**Aim of the exercise:** Copy the items below word for word, from the very first line through the line containing "click(358, 244)", including that line.

**Dataset rows:**
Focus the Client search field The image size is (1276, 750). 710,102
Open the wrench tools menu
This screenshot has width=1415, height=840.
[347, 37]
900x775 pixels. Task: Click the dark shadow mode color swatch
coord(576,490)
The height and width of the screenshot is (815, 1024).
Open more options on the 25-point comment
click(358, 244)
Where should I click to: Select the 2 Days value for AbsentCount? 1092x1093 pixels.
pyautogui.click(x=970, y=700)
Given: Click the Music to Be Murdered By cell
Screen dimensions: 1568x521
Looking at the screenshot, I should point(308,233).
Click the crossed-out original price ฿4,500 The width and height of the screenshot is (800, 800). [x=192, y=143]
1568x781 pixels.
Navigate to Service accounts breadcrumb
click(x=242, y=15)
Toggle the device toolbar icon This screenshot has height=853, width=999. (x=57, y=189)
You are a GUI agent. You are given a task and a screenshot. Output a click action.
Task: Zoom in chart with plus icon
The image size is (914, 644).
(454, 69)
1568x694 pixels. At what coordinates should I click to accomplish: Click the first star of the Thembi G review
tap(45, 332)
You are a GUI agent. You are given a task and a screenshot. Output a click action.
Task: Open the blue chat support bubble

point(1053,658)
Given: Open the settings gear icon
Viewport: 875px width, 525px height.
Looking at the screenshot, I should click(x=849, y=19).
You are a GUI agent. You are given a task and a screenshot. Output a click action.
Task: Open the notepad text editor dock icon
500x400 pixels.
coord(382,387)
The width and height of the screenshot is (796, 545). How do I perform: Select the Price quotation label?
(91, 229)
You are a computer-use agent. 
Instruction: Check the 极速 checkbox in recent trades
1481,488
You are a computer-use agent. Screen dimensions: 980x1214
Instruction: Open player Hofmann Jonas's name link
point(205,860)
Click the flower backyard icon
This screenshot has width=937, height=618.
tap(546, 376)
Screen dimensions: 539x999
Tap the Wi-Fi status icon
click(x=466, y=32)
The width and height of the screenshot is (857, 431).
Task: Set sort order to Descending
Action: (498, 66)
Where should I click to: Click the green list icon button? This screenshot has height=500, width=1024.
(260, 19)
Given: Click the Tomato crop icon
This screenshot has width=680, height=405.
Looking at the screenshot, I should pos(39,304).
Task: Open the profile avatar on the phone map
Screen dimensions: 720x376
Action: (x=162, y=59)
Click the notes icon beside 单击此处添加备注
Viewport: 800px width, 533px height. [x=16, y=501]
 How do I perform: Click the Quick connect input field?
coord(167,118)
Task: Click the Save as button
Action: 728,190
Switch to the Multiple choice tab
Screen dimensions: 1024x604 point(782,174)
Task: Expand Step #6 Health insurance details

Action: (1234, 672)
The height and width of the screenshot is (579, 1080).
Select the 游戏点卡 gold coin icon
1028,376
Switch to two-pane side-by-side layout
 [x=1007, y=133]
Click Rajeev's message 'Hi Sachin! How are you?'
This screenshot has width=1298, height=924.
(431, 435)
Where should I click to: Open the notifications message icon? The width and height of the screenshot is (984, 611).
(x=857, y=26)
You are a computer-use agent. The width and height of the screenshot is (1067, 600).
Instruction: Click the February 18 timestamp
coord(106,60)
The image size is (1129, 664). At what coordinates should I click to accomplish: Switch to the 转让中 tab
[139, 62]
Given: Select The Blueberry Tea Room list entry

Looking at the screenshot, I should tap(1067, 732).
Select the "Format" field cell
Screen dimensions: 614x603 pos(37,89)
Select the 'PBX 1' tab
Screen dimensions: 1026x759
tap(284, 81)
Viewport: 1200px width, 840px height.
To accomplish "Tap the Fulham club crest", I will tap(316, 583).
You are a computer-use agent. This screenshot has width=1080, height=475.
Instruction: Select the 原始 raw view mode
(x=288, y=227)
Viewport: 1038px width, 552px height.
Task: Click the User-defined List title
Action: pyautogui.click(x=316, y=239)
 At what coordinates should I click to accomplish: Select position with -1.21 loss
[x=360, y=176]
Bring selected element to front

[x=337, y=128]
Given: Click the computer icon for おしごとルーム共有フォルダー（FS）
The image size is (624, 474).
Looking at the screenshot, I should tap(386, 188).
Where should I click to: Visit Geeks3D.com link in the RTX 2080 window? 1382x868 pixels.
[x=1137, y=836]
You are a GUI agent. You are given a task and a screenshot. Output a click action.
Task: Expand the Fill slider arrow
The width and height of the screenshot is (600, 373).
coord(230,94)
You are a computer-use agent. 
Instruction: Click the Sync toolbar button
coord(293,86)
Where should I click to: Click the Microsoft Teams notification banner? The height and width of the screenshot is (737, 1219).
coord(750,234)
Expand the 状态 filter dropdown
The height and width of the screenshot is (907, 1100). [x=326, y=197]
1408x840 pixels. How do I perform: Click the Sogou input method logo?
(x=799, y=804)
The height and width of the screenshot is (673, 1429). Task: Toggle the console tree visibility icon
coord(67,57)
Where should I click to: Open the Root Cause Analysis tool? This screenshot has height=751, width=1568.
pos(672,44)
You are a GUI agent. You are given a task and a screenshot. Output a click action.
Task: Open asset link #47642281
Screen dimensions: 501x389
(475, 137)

**Result of this task:**
Focus the Client search field The image size is (1276, 750). 710,102
Open the wrench tools menu
This screenshot has width=1415, height=840.
[347, 37]
900x775 pixels. Task: Click the dark shadow mode color swatch
coord(576,490)
The height and width of the screenshot is (815, 1024).
Open more options on the 25-point comment
click(358, 244)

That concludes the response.